You can also check dynamically created regexps.
Regexp.prepend Module.new {
def initialize(...)
re = super
raise "nonlinear time regexp: #{re}" unless Regexp.linear_time?(re)
re
end
}
Regexp.new("(a)?\\1") #=> nonlear regexp: (?-mix:(a)?\1) (RuntimeError)
Updated by Eregon (Benoit Daloze) over 1 year ago
nobu (Nobuyoshi Nakada) wrote in #note-2:
We introduced
Regexp.linear_time?
in order to check the linear-ness by external utilities.You can also check dynamically created regexps.
Interesting.
However that initialize monkey-patch does not get called for literal Regexps (ruby -r./reghook.rb -e 'p /(a)?\1/' #=> /(a)?\1/
).
And even if it did, how could the external utility ensure it is loaded early enough, e.g., before RubyGems? It seems very difficult.
So while Regexp.linear_time?
is useful, I think it is far better to have a warning category in core for this.
I think that is the only way to guarantee an application does not use any non-linear Regexp.

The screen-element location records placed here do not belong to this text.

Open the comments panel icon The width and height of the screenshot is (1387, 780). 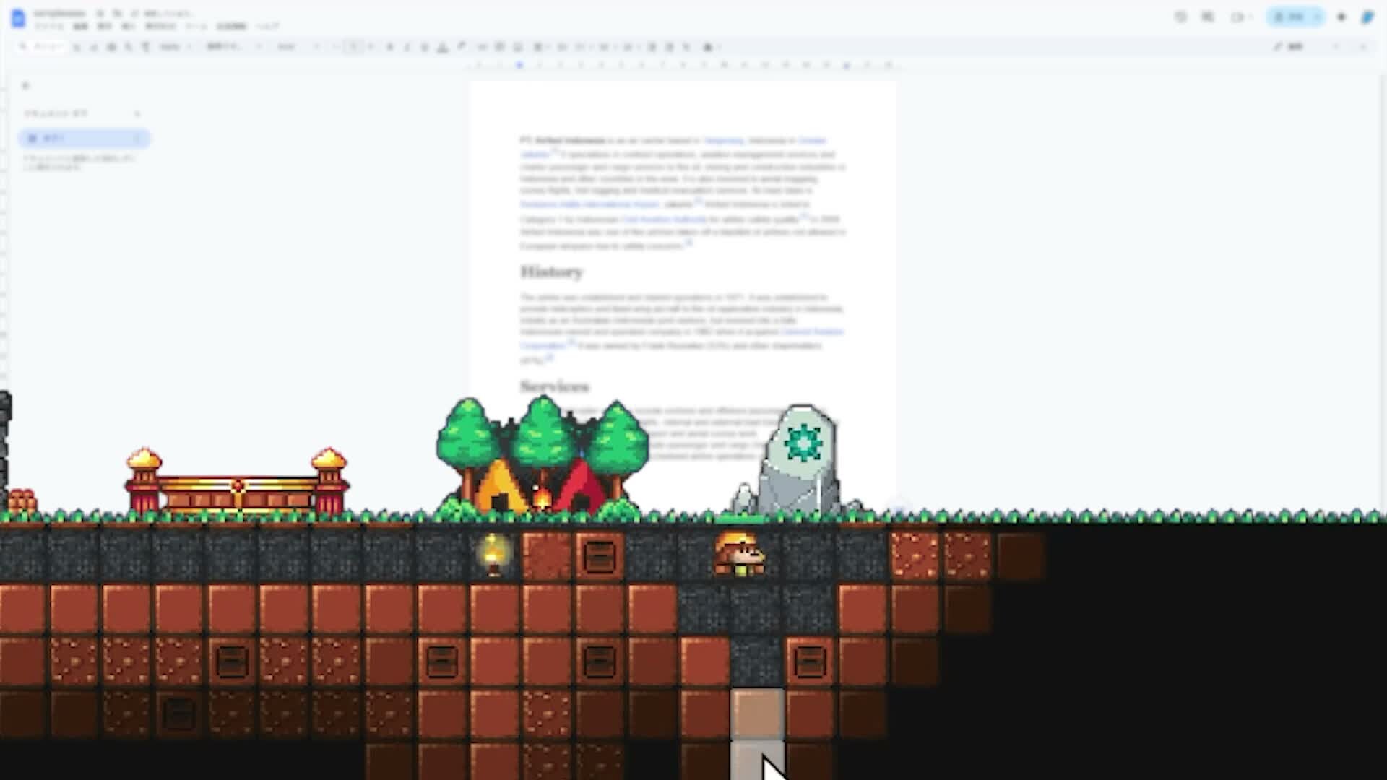pyautogui.click(x=1208, y=17)
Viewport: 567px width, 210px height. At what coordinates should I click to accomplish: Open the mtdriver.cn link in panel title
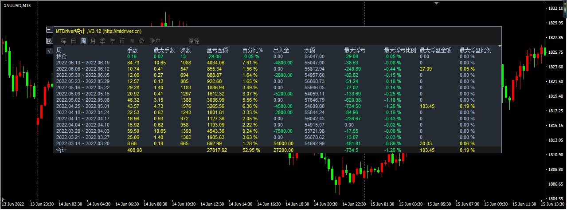pos(122,31)
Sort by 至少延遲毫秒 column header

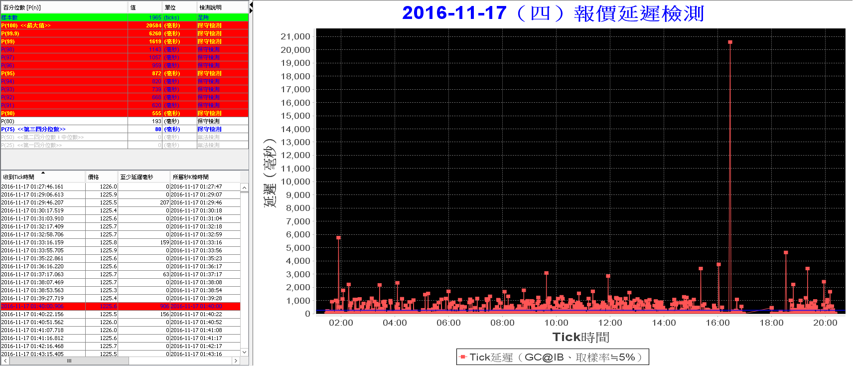pos(144,177)
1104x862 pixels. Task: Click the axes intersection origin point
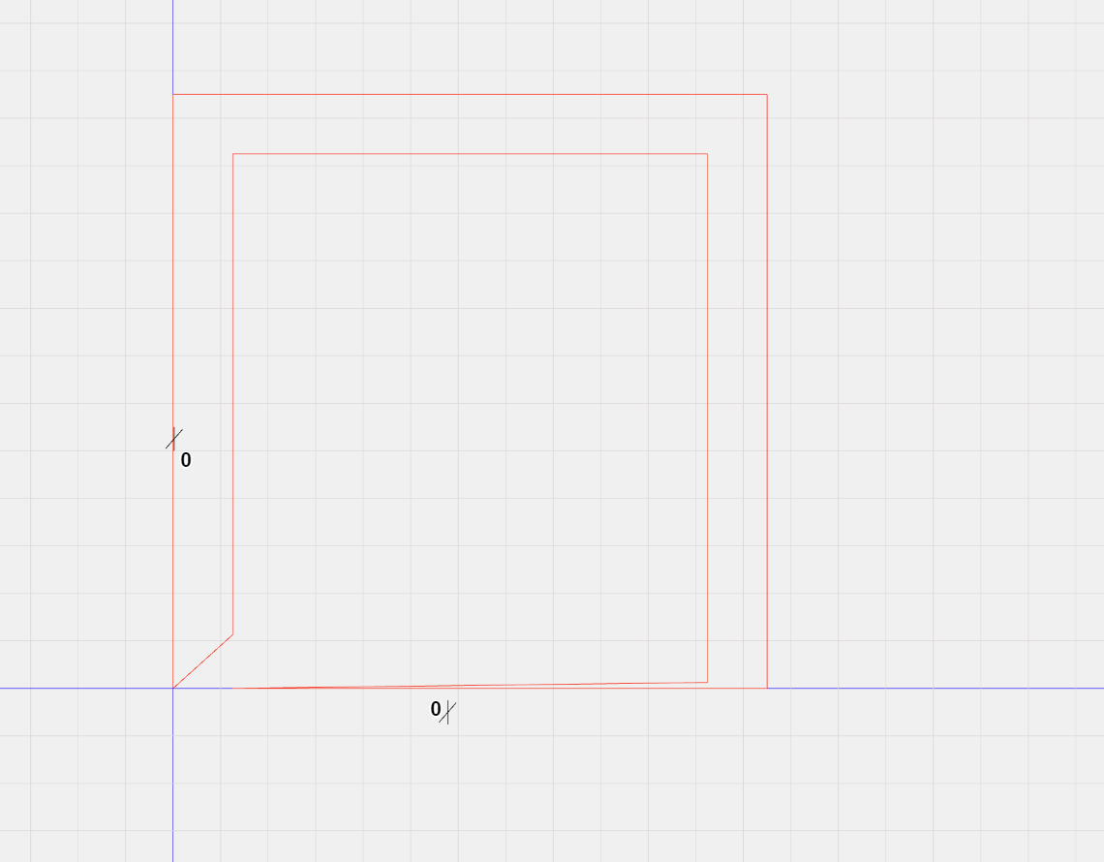172,688
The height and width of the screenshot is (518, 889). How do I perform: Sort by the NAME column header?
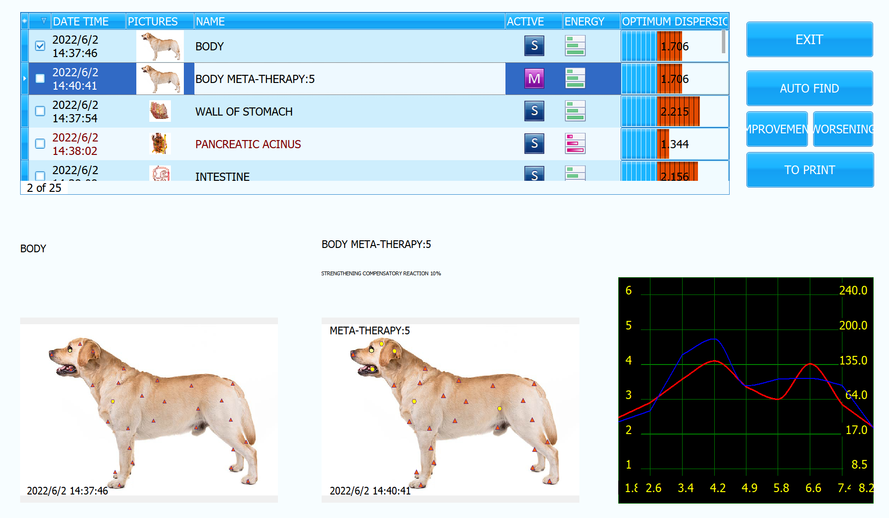tap(349, 22)
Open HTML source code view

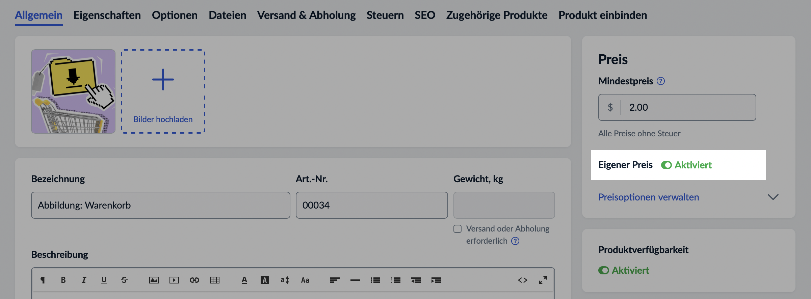522,280
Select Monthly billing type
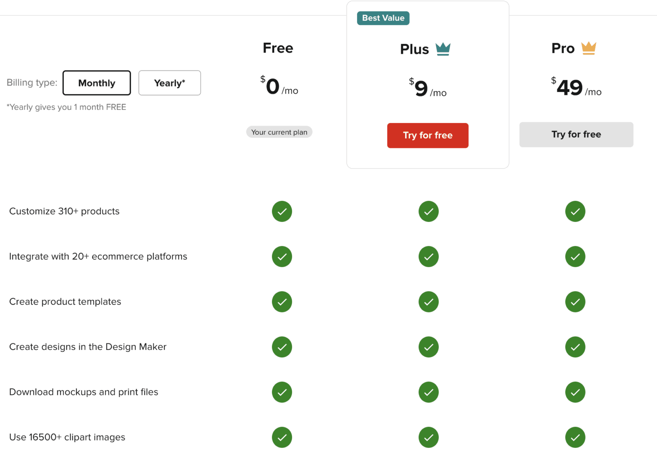Screen dimensions: 657x456 (x=97, y=83)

Updated by nobu (Nobuyoshi Nakada) over 1 year ago
Eregon (Benoit Daloze) wrote in #note-3:
nobu (Nobuyoshi Nakada) wrote in #note-2:
We introduced
Regexp.linear_time?
in order to check the linear-ness by external utilities.You can also check dynamically created regexps.
Interesting.
However that initialize monkey-patch does not get called for literal Regexps (ruby -r./reghook.rb -e 'p /(a)?\1/' #=> /(a)?\1/
).
Literals can be statically checkable.
And even if it did, how could the external utility ensure it is loaded early enough, e.g., before RubyGems? It seems very difficult.
We are thinking about the kind of static linter, such as rubocop.
Of course external utilities can’t check dynamically created regexp, the monkey-patch is for filling this gap.
Updated by duerst (Martin Dürst) over 1 year ago
Introducing such a warning might be a good idea. But there are several issues:
- The warning should only be used when asked for with an option (i.e. default off).
- To a very large extent, whether a regular expression is linear or not depends on the implementation. (The recent improvements to the CRuby implementation show that very clearly). Does that mean that different implementations would warn for different regular expressions?
- In some cases, it may not be possible to conclusively say whether a regular expression will run in linear time or not. The proposed warning text makes this clear with the word "might".
- Non-linear can be quadratic, cubic, or exponential, and so on. A quadratic case on data with limited length (e.g. out of a database with fixed field lengths) might be absolutely harmless. Even an exponential case on very short data can be harmless.
- In many cases, the only person who would do a DoS attack would be the programmer him/herself.
- Overall, careful design and implementation is needed to make sure that this doesn't become a "crying wolf" warning that quickly gets deactivated and then no longer helps anybody.
Updated by Eregon (Benoit Daloze) over 1 year ago
duerst (Martin Dürst) wrote in #note-5:
Introducing such a warning might be a good idea. But there are several issues:
Thanks for the feedback.
- The warning should only be used when asked for with an option (i.e. default off).
Yes, as I mentioned in the description, it would be opt-in.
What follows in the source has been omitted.